《CMU15-445/645》fall2018 HOMEWORK #1 - SQL

最新推荐文章于 2023-06-29 22:55:29 发布

千裡

最新推荐文章于 2023-06-29 22:55:29 发布

阅读量814

点赞数 1

分类专栏：数据库

本文链接：https://blog.csdn.net/weixin_44520881/article/details/111235025

版权

数据库专栏收录该内容

3 篇文章 0 订阅

订阅专栏

课程介绍

cmu15-445是一门关于数据库的课程，看到该课程的homeworks和project就觉得十分有挑战性。目前该课程已经更新到2020fall，为了方便学习，同时之前版本也在官网上公布了homeworks的参考答案，参考资料相对较多，因此选择2018秋季学期课程来学习。课程首页，youtube课程视频
homework1对应的作业文档为HOMEWORK #1 - SQL

HOMEWORK #1 - SQL

配置sqlite以及下载数据库省略，作业给出的数据库关系图如下。
在这里插入图片描述
如下题目在官网有参考答案，我还是记录一下我的解决过程。参考答案

Q1 [0 POINTS] (Q1_SAMPLE)

Count the number of cities. The purpose of this query is to make sure that the formatting of your output matches exactly the formatting of our auto- grading script.
Details: Print the number of cities (eliminating duplicates).

查询名字唯一的城市的数量

select count(distinct city) 
from station;

Q2 [5 POINTS] (Q2_WARMUP)

Count the number of stations in each city.
Details: Print city name and number of stations. Sort by number of stations (increasing), and break ties by city name (increasing).

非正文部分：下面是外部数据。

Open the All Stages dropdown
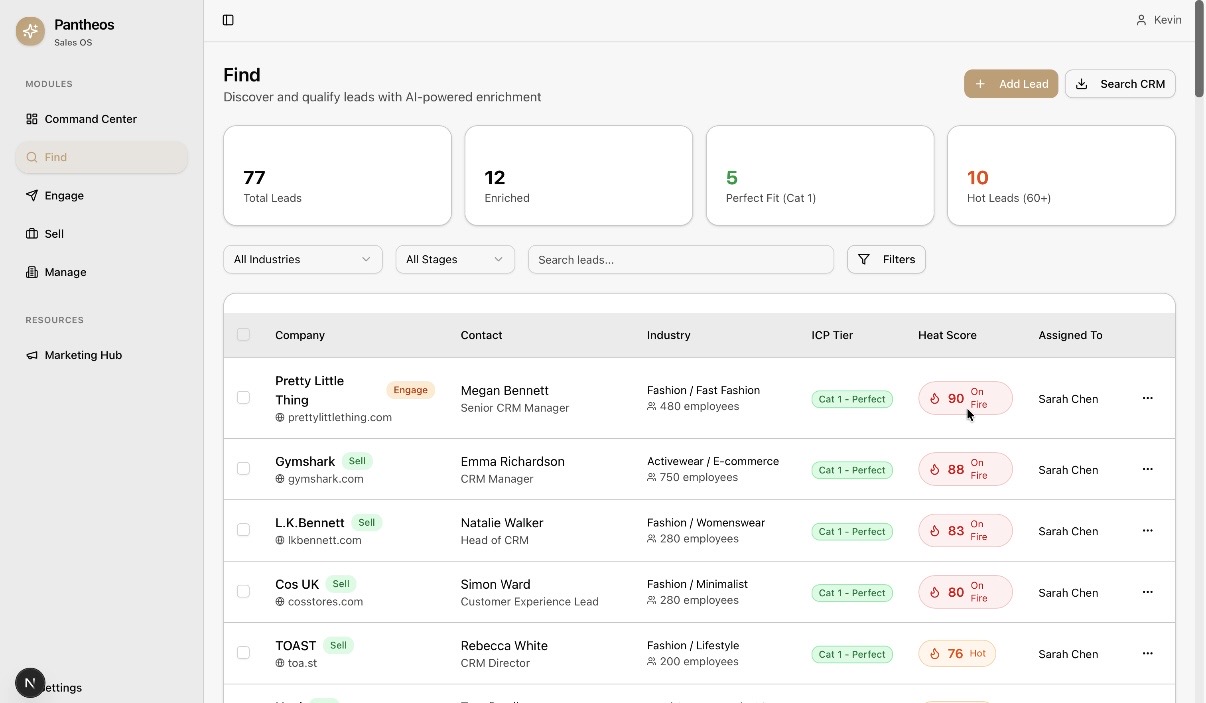[454, 259]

需要查询每个城市的火车站的数量，并且先按照每个城市的火车站的数量排序，再按照城市名排序（都是升序）。此题并不难。

select city, count(station_id) as cnt 
from station 
group by city 
order by cnt asc, city asc;

Q3 [10 POINTS] (Q3_POPULAR_CITY)

Find the percentage of trips in each city. A trip belongs to a city as long as its start station or end station is in the city. For example, if a trip started from station A in city P and ended in station B in city Q, then the trip belongs to both city P and city Q. If P equals to Q, the trip is only counted once.
Details: Print city name and ratio between the number of trips that belong to that city against the total number of trips (a decimal between 0-1, round to four decimal places using ROUND()). Sort by ratio (decreasing), and break ties by city name (increasing).

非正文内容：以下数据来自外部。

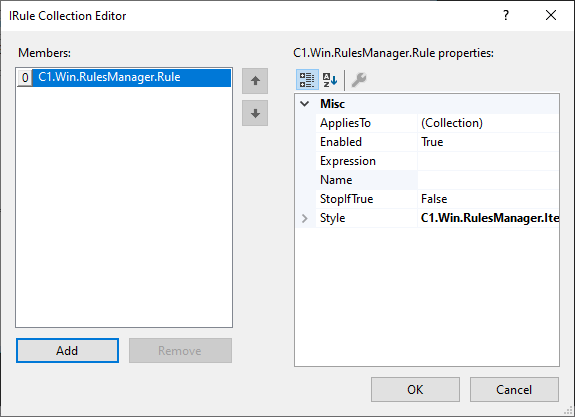Viewport: 575px width, 417px height.
Task: Click the index 0 box of member
Action: pos(25,78)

此题需要查询每个城市名，以及其所占trip总数的比例（当其作为trip的起点或终点时候，起点终点不重复计数）。
按照如下步骤，将sql语句分解。

select city, (A) as ratio
from (B) as city_trip_cnt, (C) as trip_cnt
order by ratio DESC, city ASC;

A: 
round(city_trip_cnt.cnt * 1.0 / trip_cnt.cnt, 4)

B:
select city, count(distinct(id)) as cnt
from trip, station
where station_id  = start_station_id or station_id = end_station_id
group by city

C:
select count(*) as cnt from trip;

最终结果为：

select city, (ROUND(city_trip_cnt.cnt * 1.0 / all_trip_cnt.cnt, 4)) as ratio
from (	select city, count(distinct(id)) as cnt
		from trip, station
		where station_id = start_station_id or station_id = end_station_id
		group by city) as city_trip_cnt, (select count(*) as cnt from trip) as all_trip_cnt
order by ratio desc, city asc;

Q4 [15 POINTS] (Q4_MOST_POPULAR_STATION)

For each city, find the most popular station in that city. “Popular” means that the station has the highest count of visits. As above, either starting a trip or finishing a trip at a station, the trip is counted as one “visit” to that station. The trip is only counted once if the start station and the end station are the same.
Details: For each station, print city name, most popular station name and its visit count. Sort by city name, ascending.

此题有一定难度，需要找到每个城市最收欢迎的车站，输出访问次数。官方给出的参考答案如下：

with visit(station_id, station_name, city, cnt) as (
	select station_id, station_name, city, count(id) as cnt 
	from trip, station 
	where station_id = start_station_id or station_id = end_station_id 
	group by station_id)

select visit.city, visit.station_name, visit.cnt 
from visit 
where visit.cnt = (	select max(cnt) 
					from visit as max_visit 
					where max_visit.city = visit.city) 
order by city;

我按照参考答案的思路不用with as语法实现了一遍，发现with as相比来说清晰了很多。代码如下

select visit.city, visit.station_name, visit.cnt
from (A) as visit
where visit.cnt = (	select max(max_visit.cnt)
					from (A) as max_visit
					where max_visit.city = visit.city)
order by city asc;

A: 
select city, station_id, station_name, count(id) as cnt
from trip, station
where station_id = start_station_id or station_id = end_station_id
group by station_id;

最终代码为

select visit.city, visit.station_name, visit.cnt
from (	select city, station_id, station_name, count(id) as cnt
		from trip, station
		where station_id = start_station_id or station_id = end_station_id
		group by station_id) as visit
where visit.cnt = (	select max(max_visit.cnt)
					from (	select city, station_id, station_name, count(id) as cnt
							from trip, station
							where station_id = start_station_id or station_id = end_station_id
							group by station_id) as max_visit
					where max_visit.city = visit.city)
order by city asc;

可以看到使用with as语法降低了代码的复杂度。关于参考代码给出的group by而在select 中又出现了不是group by中的字段，感觉这样写不是很合适。（这里可能是因为group by的是pk 所以不会出现问题吧?）。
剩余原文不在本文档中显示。